With nails in the corner of his mouth he raises his eyebrow like a man who just realized something important. He stops his work on the wall, jumps into his desk chair and starts scribbling something down on a scrap of paper.
SJ peeks into his dad’s office and sees him asleep in the chair. He tiptoes past his dad towards the trophy case that holds the Sarsaparilla Sal suit. While opening the glass door there is a loud creak. Sal Jr winces but realizes his dad is still snoring away in the chair. He runs upstairs and tosses the uniform into a suitcase. Duck jumps on top and the latch seals with a clack.
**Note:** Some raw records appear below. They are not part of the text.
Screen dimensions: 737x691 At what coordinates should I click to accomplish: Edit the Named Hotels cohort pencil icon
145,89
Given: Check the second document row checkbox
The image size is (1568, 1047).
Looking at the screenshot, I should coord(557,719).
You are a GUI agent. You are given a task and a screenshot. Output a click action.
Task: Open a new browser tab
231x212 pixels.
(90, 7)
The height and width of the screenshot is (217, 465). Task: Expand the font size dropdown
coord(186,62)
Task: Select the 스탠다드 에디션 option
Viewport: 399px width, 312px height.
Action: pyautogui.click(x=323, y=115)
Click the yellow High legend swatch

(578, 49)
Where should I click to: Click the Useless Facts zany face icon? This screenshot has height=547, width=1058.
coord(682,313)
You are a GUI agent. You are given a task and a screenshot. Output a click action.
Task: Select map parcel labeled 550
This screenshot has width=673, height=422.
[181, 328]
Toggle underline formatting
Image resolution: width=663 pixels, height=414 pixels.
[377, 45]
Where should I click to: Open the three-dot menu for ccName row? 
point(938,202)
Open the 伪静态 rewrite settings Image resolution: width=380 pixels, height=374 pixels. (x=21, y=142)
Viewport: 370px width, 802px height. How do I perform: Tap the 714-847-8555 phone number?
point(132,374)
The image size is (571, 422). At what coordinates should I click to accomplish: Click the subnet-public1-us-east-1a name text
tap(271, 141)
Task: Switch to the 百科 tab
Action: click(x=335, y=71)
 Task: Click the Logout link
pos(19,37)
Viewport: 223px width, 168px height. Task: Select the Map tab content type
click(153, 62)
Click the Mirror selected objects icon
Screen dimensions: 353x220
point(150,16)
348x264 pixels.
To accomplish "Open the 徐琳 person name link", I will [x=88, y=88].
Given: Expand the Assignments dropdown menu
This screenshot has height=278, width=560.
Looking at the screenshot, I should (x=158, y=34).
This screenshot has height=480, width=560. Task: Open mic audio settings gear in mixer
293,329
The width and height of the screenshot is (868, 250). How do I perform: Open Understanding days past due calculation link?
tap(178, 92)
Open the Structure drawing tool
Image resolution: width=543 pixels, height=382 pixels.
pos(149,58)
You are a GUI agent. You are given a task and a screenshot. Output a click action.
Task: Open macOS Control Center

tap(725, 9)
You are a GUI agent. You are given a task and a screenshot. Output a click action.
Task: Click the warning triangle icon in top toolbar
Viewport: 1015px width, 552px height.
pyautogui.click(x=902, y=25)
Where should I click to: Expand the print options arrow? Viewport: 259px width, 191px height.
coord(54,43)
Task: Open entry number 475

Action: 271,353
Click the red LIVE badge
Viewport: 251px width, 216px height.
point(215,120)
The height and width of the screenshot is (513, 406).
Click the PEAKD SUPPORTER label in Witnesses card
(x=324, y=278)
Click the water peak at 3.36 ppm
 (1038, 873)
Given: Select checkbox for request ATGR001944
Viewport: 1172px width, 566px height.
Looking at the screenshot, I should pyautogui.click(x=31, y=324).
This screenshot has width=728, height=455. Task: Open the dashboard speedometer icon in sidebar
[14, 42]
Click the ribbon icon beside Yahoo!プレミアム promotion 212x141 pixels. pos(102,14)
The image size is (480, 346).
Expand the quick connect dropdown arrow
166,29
Carrying the briefcase he rushes into the kitchen. His mother, Cathy, is sitting at the kitchen table. Face buried in the newspaper’s crossword puzzle. SJ goes to put a banana in his pocket but it doesn’t fit. He reaches in and pulls out the squid growing packet that still has a shrunken, dried squid capsule in it.
SJ: In a low tone- Almost forgot these, better get rid of ‘em before I can get in any more trouble.
He tosses them in the garbage disposal inside the sink and clicks the switch on and off to the tune of a quick whirr.
Cathy acknowledges her son without looking up from her crossword.
Cathy: “You say something hon?”
SJ: “No Ma, just grabbing a quick snack. Gotta go prove dad wrong!”
Cathy: “Oh jeez. You and your father. I might as well live in a bee’s nest. Is he mad about that racket you were making?”
SJ: “A... little.”
He smiles despite his mother not looking at him. It’s ok she can hear it in his voice.
Cathy chuckles
Cathy: “What’s an eight letter word for family? Hmm... Insanity.”
SJ chuckles too
SJ: “Gotta run Ma. Love ya!”
He fits the banana in his pocket, kisses her gently on the top of her head and exits. Duck looks suspiciously back at the sink.
Cathy: “Love you too snugbugs. Will you be home for dinn-”
Front door slams shut. Thwack.
SJ rides off into the dusk on his bike, fully decked out in his dad's old garb. He’s laid the suitcase on top of the front basket for Duck to sit on. His feathers pinned back from the breeze.
We see them triumphantly riding off and in the background the house suddenly has tentacles busting out of the first floor windows.